Top of SELECTED EXCERPT
The relationship between impulsivity and suicide has been conceptualized in the literature as a direct one. In contrast, Joiner's [Joiner, T.E., 2005. Why people die by suicide. Harvard University Press, Cambridge, MA.] theory posits that this relationship is indirect in that impulsive individuals are more likely to engage in suicidal behavior because impulsivity makes one more likely to be exposed to painful and provocative stimuli.

METHOD:

Adolescents were selected from the Youth Risk Behavior Survey (YRBS) sample between the years of 1993-2003 who had planned for a suicide attempt but did not actually attempt (n=5685), who did not plan but did attempt ("impulsive attempters;" n=1172), and who both planned and attempted (n=4807). Items were selected from the YRBS to assess demographic variables, suicidal behaviors, and impulsive behaviors.

RESULTS:

Participants who had planned suicide without attempting were significantly less impulsive than those who had attempted without planning and than those who had both planned and attempted. Crucially, participants who had made a suicide attempt without prior planning were less impulsive than those who had planned and attempted.
Bottom of SELECTED EXCERPT
Top of COLLECTED MATERIAL
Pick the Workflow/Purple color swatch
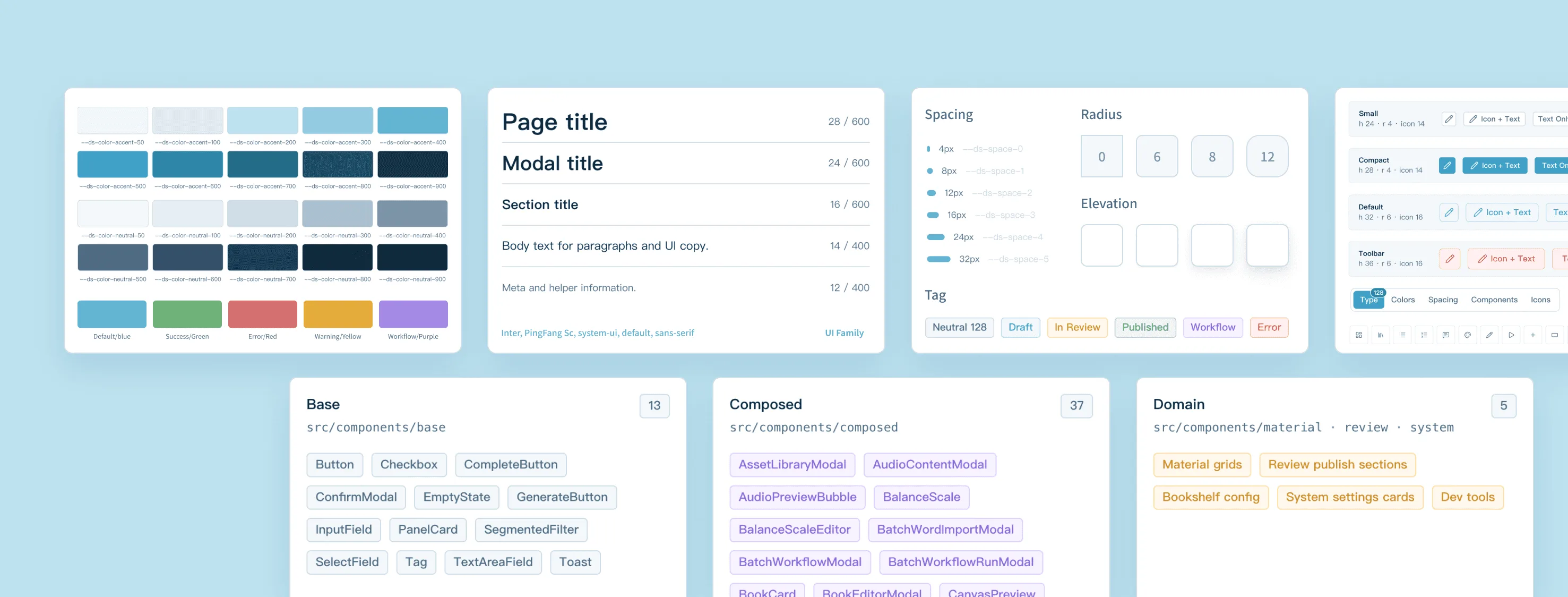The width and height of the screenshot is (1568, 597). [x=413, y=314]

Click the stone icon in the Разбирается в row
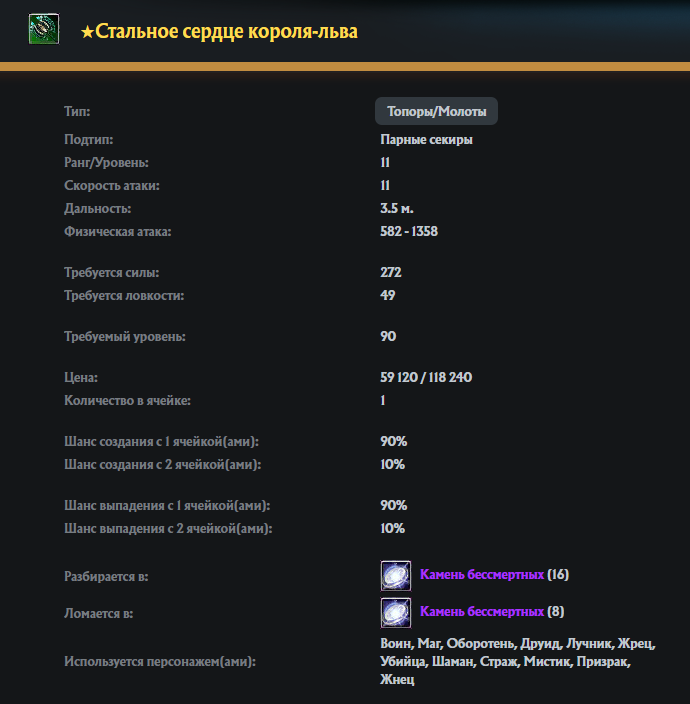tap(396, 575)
Bottom of COLLECTED MATERIAL
EXERCISE A: From the excerpt on impulsivity and suicide, list each group of adolescents selected from the YRBS sample, along with its sample size.
EXERCISE B: Return the portion of the excerpt on impulsivity and suicide that opens with the words containing "Participants who had planned" and closes with "had planned and attempted.".

ANSWER BOX A:
- Planned for a suicide attempt but did not actually attempt (n=5685)
- Did not plan but did attempt, the "impulsive attempters" (n=1172)
- Both planned and attempted (n=4807)

ANSWER BOX B:
Participants who had planned suicide without attempting were significantly less impulsive than those who had attempted without planning and than those who had both planned and attempted. Crucially, participants who had made a suicide attempt without prior planning were less impulsive than those who had planned and attempted.